Songwriters' Perspectives
"I wholeheartedly believe that this model for file sharing should be
embraced in all countries. I fully support this proposal and if I can
help to get it accepted and made legal, please let me know. If SOCAN
is a leader in this, great! Let's get it rolling and it can be a
template for other Performing Rights Societies throughout the world.
With dwindling record sales because of the thievery, this might be the
new paradigm of income source for all song writers."
Randy Bachman
"The CMCC wishes to congratulate and endorse the Songwriters Association of Canada in pushing this proposal forward. We think the Canadian government should be facilitating discussion over the merits of this forward thinking approach to file-sharing rather than introducing legislation that looks backwards to approaches that have already failed."

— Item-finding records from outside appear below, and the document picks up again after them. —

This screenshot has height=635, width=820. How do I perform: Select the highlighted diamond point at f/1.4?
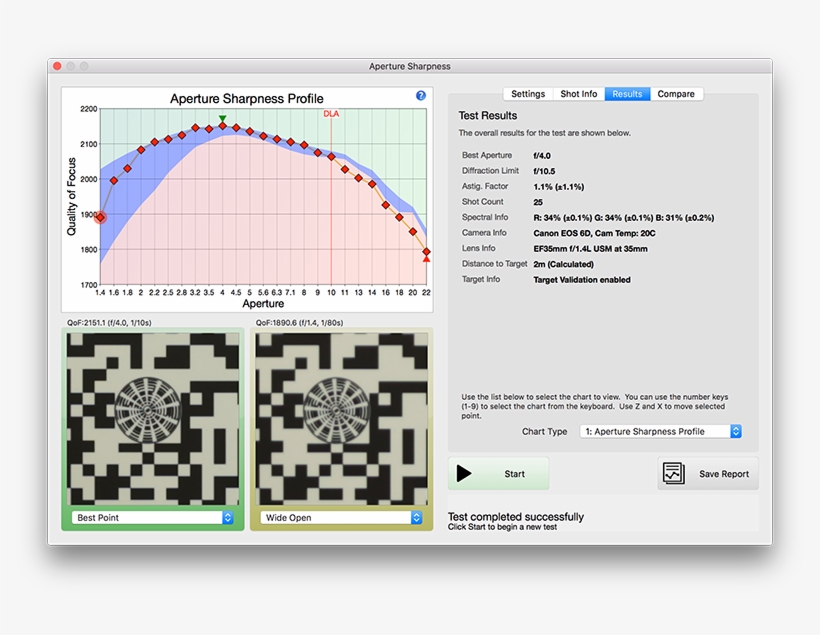[x=100, y=216]
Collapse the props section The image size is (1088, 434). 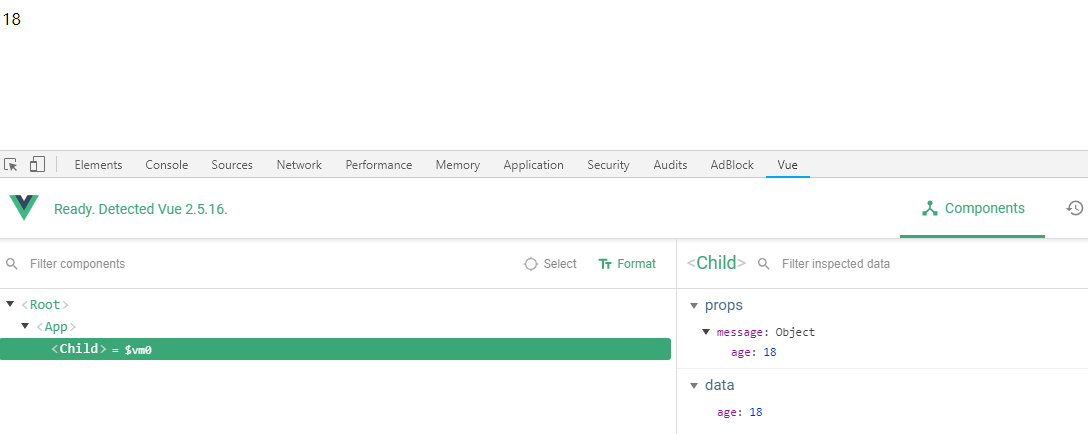click(693, 306)
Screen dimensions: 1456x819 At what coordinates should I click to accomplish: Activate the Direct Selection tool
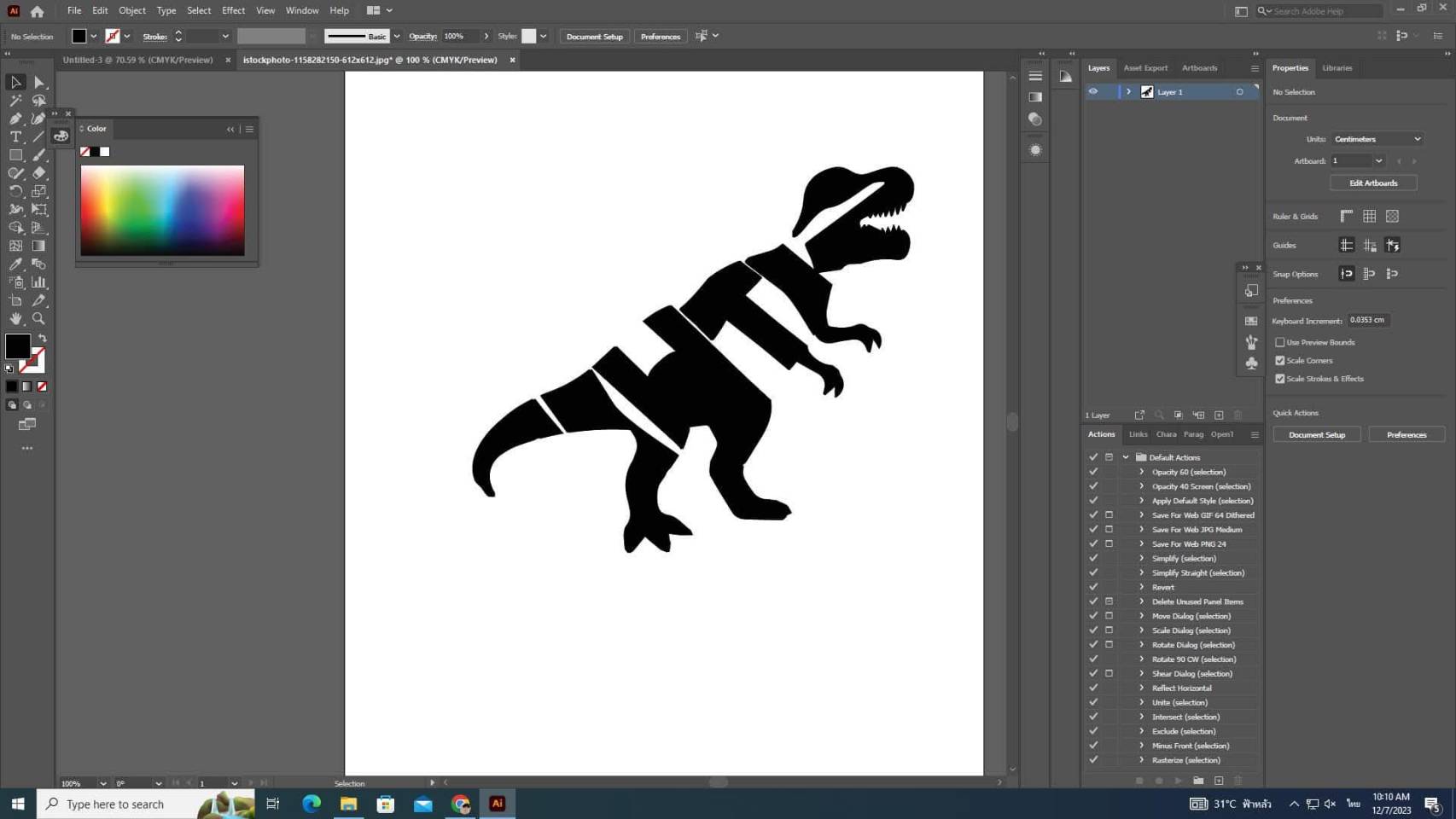coord(38,83)
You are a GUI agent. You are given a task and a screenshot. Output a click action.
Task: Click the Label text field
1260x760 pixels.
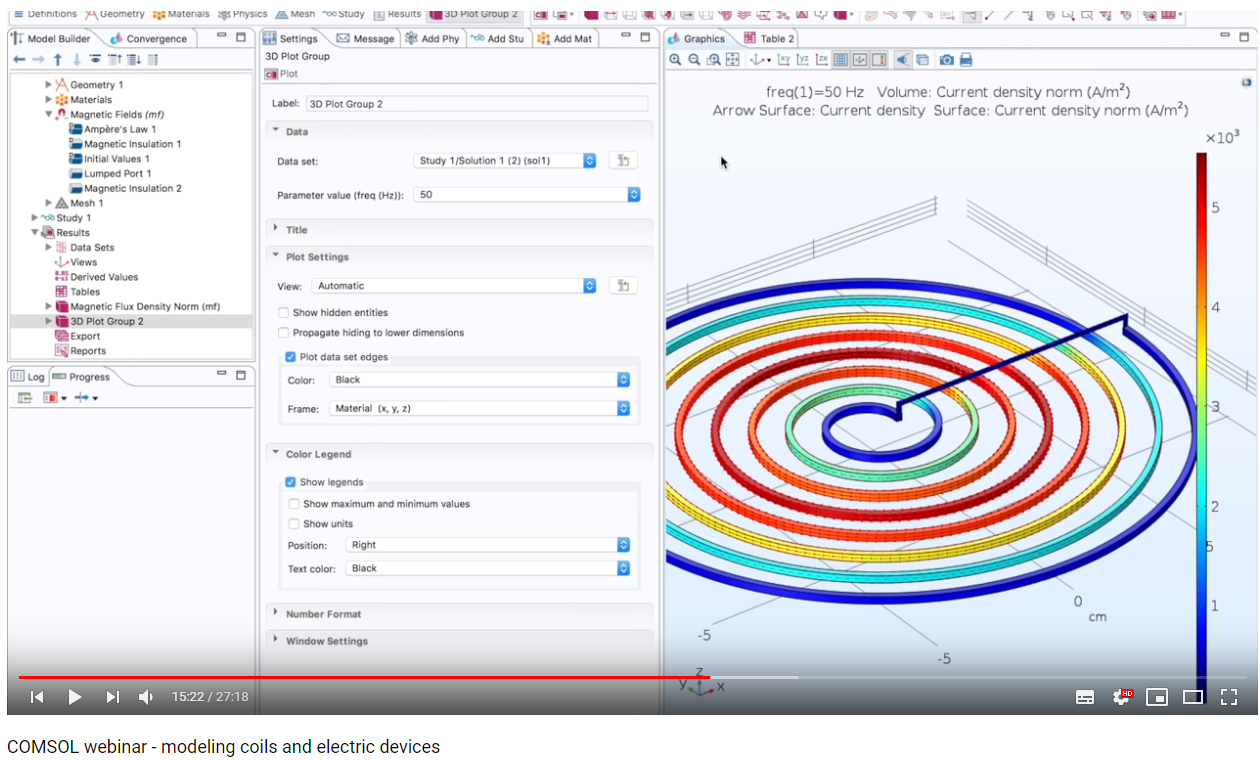[x=476, y=104]
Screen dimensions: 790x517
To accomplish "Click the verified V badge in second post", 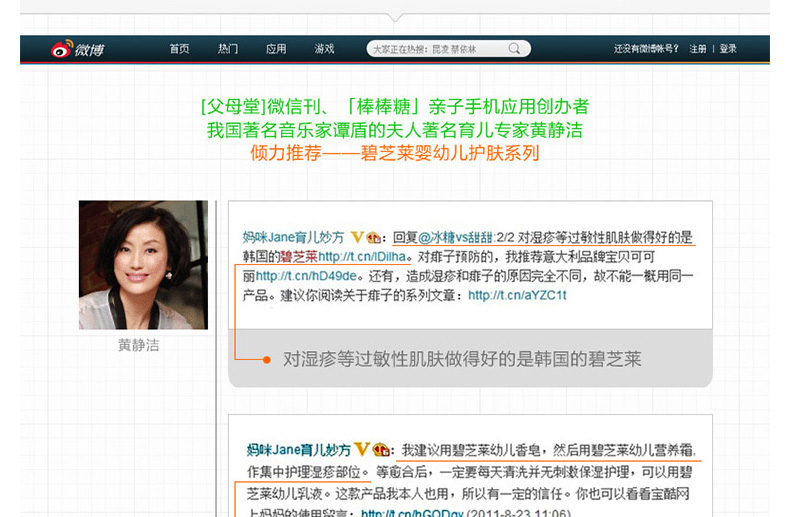I will (362, 450).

Andrew Cash for the Canadian Music Creators Coalition (CMCC)
"Monetizing 'file-stealing' is essential for the very profession of songwriting to continue. America has lost more than half of its professional songwriters, in large part due to Internet piracy. The Canadian approach is to be aplauded!"
Bart Herbison, Executive Director
The Nashville Songwriters Association International
"Imagine a world where barrels of oil, not songs, were being shared and given away over the Internet. Within days these file-sharing networks would be forcibly dismantled, and executives from the ISPs would be waking up to lattes and subpoenas."
Greg Johnston
"There is much talk in our industry of the devaluing of music in the face of entertainment options and technological change. Nonsense. Humanity’s need for music is primal. The soundtracks of our lives accompany us through everything we do – working, praying, dancing, procreating.
The music we choose for that soundtrack makes a powerful statement about who we are. How we get it is a function of the age we live in. From sheet music to vinyl to digital, the medium changes but the song remains the same. As does the need for the creators of music to be rewarded for their invaluable contributions to our lives.
I’m a songwriter. It’s what I do and it’s who I am. I support monetizing music file sharing. "
Christopher Ward
"In 1944 my dad moved to New York from Toronto. He was a classical singer but sang Jazz and the pop music of the day. He left Canada because he could not make a living in Toronto. There was no ACTRA and you literally could not survive on what CBC radio and others were paying at the time. The parallels between then and now are obvious, only it's the songwriters and recording artists whose livelihood is threatened .A generation of listeners think music is free. The consumer has spoken and instead of trying to stop file sharing we must embrace its obvious advantages. We as an industry must support music monetizing and start getting paid for our work."
Marc Jordan
"One of the most commonplace misconceptions which I, as a songwriter, producer and recording artist run into when speaking to members of the consuming public about this situation is the concept that in obtaining copyrighted musical material for free, the consumer feels he/she is somehow "sticking it" to some vague "major corporations".
Somehow we have failed to make clear to them that creating high-quality recorded material both takes professional time and costs money, usually a lot of money, for everyone involved in the creative process. No matter how the money to make a recording is obtained, at the end of the day, the cost of that recording falls to the artist. Whether the source of funding for a recording has come from a record company, from an arts funding organisation, or from personal loans which the artist has taken out, it is always just that--a loan--and the one who must repay that loan is the artist. And the artist has no other means of repaying that loan other than the sale of that recorded product, and the artist does not see income from the recording until the loan, whatever its source, has been repaid. The consumer is "sticking it" to no one other than the very artists they purport to admire and enjoy.
There is absolutely no difference between stealing a piece of recorded material which has accumulated costs all the way down the line during its production (recording studios, engineers, recording equipment which must acquired and maintained, artwork, printing, promotional materials and publicity-- all this must be paid for) and stealing any other manufactured product. If the end product is taken without being paid for, there is no source from which to recover these costs, let alone any money for the artist to live on.
It is stealing--plain and simple.
It is no different than walking into a clothing store and stealing the clothes. Somehow the consuming public seems able to grasp this concept when it applies to sweaters, shoes, or groceries, but cannot understand that the same chain of costs and the need for the artist to recover those costs and to make a living applies to the world of recorded music.
I do not understand why this is, but it is well past time that someone other than the consumer put a system in place to help us keep our music from being stolen.
It is no different than the fact that pretty much all traditional retail stores now have, and have had for years, electronic scanners at the exits in order to alert them when someone is attempting to leave the store with items they have not paid for. We have a right to the income from the results of our labour, just as anyone else in any business has."